▶ **Exercise aim**:
When you reach the records, transcribe each one exactly.

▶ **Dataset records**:
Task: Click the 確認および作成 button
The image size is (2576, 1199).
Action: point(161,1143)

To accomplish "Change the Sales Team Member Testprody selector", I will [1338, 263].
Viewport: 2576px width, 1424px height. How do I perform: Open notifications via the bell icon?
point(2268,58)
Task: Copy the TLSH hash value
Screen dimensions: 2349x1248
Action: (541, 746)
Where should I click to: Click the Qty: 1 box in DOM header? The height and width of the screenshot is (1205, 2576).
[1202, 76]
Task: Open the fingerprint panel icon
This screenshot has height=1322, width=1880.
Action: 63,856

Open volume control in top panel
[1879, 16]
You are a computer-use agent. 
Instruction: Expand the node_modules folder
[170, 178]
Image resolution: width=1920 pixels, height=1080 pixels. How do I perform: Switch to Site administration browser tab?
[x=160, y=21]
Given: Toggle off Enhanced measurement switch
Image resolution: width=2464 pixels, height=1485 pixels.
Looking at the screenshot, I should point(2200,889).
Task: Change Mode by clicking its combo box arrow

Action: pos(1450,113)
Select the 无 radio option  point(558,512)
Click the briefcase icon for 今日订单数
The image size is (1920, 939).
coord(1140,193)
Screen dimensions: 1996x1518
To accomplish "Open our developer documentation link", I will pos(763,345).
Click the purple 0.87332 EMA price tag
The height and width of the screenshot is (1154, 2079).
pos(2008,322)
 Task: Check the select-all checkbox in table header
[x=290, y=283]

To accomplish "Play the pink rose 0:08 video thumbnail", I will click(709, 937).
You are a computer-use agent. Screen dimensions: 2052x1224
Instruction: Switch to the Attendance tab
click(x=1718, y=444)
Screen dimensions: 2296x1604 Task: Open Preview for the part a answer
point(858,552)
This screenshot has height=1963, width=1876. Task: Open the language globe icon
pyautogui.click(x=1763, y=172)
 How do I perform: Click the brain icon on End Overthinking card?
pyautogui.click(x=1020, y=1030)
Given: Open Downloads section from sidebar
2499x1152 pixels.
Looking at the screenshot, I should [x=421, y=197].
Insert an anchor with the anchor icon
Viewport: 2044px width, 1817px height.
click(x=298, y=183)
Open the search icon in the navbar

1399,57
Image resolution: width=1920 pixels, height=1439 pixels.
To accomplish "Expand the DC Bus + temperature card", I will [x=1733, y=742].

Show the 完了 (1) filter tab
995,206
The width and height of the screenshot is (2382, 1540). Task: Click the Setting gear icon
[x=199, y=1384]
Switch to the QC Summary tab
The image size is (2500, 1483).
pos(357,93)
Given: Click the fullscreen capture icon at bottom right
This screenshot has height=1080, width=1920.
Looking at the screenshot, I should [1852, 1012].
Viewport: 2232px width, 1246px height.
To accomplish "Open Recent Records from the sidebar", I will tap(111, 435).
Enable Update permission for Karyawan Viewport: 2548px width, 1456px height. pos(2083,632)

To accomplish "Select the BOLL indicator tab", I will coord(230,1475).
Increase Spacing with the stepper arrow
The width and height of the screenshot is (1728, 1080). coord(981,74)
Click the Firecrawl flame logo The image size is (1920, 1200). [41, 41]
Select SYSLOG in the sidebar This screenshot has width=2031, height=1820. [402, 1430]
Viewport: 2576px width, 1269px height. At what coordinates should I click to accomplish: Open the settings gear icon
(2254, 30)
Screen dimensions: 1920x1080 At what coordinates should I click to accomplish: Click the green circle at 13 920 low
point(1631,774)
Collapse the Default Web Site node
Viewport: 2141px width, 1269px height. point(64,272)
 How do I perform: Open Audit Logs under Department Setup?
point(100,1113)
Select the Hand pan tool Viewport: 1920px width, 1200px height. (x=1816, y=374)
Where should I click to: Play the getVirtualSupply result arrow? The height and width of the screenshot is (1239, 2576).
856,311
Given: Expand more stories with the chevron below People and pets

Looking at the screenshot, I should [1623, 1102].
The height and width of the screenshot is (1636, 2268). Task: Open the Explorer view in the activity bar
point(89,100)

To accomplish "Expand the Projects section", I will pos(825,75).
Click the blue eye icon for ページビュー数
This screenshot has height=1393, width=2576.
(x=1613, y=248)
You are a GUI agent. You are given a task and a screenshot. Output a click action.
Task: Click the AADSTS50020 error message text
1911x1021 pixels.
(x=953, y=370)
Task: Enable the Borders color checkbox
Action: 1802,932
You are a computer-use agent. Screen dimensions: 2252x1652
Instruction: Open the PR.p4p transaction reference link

▶ **The completed task**:
Task: Click the 確認および作成 button
The image size is (2576, 1199).
Action: point(161,1143)

To accomplish "Change the Sales Team Member Testprody selector", I will [1338, 263].
Viewport: 2576px width, 1424px height. How do I perform: Open notifications via the bell icon?
point(2268,58)
Task: Copy the TLSH hash value
Screen dimensions: 2349x1248
Action: (541, 746)
Where should I click to: Click the Qty: 1 box in DOM header? The height and width of the screenshot is (1205, 2576).
[1202, 76]
Task: Open the fingerprint panel icon
This screenshot has height=1322, width=1880.
Action: 63,856

Open volume control in top panel
[1879, 16]
You are a computer-use agent. 
Instruction: Expand the node_modules folder
[170, 178]
Image resolution: width=1920 pixels, height=1080 pixels. How do I perform: Switch to Site administration browser tab?
[x=160, y=21]
Given: Toggle off Enhanced measurement switch
Image resolution: width=2464 pixels, height=1485 pixels.
Looking at the screenshot, I should point(2200,889).
Task: Change Mode by clicking its combo box arrow

Action: pos(1450,113)
Select the 无 radio option  point(558,512)
Click the briefcase icon for 今日订单数
The image size is (1920, 939).
coord(1140,193)
Screen dimensions: 1996x1518
To accomplish "Open our developer documentation link", I will pos(763,345).
Click the purple 0.87332 EMA price tag
The height and width of the screenshot is (1154, 2079).
pos(2008,322)
 Task: Check the select-all checkbox in table header
[x=290, y=283]

To accomplish "Play the pink rose 0:08 video thumbnail", I will click(709, 937).
You are a computer-use agent. Screen dimensions: 2052x1224
Instruction: Switch to the Attendance tab
click(x=1718, y=444)
Screen dimensions: 2296x1604 Task: Open Preview for the part a answer
point(858,552)
This screenshot has height=1963, width=1876. Task: Open the language globe icon
pyautogui.click(x=1763, y=172)
 How do I perform: Click the brain icon on End Overthinking card?
pyautogui.click(x=1020, y=1030)
Given: Open Downloads section from sidebar
2499x1152 pixels.
Looking at the screenshot, I should [x=421, y=197].
Insert an anchor with the anchor icon
Viewport: 2044px width, 1817px height.
click(x=298, y=183)
Open the search icon in the navbar

1399,57
Image resolution: width=1920 pixels, height=1439 pixels.
To accomplish "Expand the DC Bus + temperature card", I will [x=1733, y=742].

Show the 完了 (1) filter tab
995,206
The width and height of the screenshot is (2382, 1540). Task: Click the Setting gear icon
[x=199, y=1384]
Switch to the QC Summary tab
The image size is (2500, 1483).
pos(357,93)
Given: Click the fullscreen capture icon at bottom right
This screenshot has height=1080, width=1920.
Looking at the screenshot, I should [1852, 1012].
Viewport: 2232px width, 1246px height.
To accomplish "Open Recent Records from the sidebar", I will tap(111, 435).
Enable Update permission for Karyawan Viewport: 2548px width, 1456px height. pos(2083,632)

To accomplish "Select the BOLL indicator tab", I will coord(230,1475).
Increase Spacing with the stepper arrow
The width and height of the screenshot is (1728, 1080). coord(981,74)
Click the Firecrawl flame logo The image size is (1920, 1200). [41, 41]
Select SYSLOG in the sidebar This screenshot has width=2031, height=1820. [402, 1430]
Viewport: 2576px width, 1269px height. At what coordinates should I click to accomplish: Open the settings gear icon
(2254, 30)
Screen dimensions: 1920x1080 At what coordinates should I click to accomplish: Click the green circle at 13 920 low
point(1631,774)
Collapse the Default Web Site node
Viewport: 2141px width, 1269px height. point(64,272)
 How do I perform: Open Audit Logs under Department Setup?
point(100,1113)
Select the Hand pan tool Viewport: 1920px width, 1200px height. (x=1816, y=374)
Where should I click to: Play the getVirtualSupply result arrow? The height and width of the screenshot is (1239, 2576).
856,311
Given: Expand more stories with the chevron below People and pets

Looking at the screenshot, I should [1623, 1102].
The height and width of the screenshot is (1636, 2268). Task: Open the Explorer view in the activity bar
point(89,100)

To accomplish "Expand the Projects section", I will pos(825,75).
Click the blue eye icon for ページビュー数
This screenshot has height=1393, width=2576.
(x=1613, y=248)
You are a GUI agent. You are given a task and a screenshot. Output a click action.
Task: Click the AADSTS50020 error message text
1911x1021 pixels.
(x=953, y=370)
Task: Enable the Borders color checkbox
Action: 1802,932
You are a computer-use agent. Screen dimensions: 2252x1652
Instruction: Open the PR.p4p transaction reference link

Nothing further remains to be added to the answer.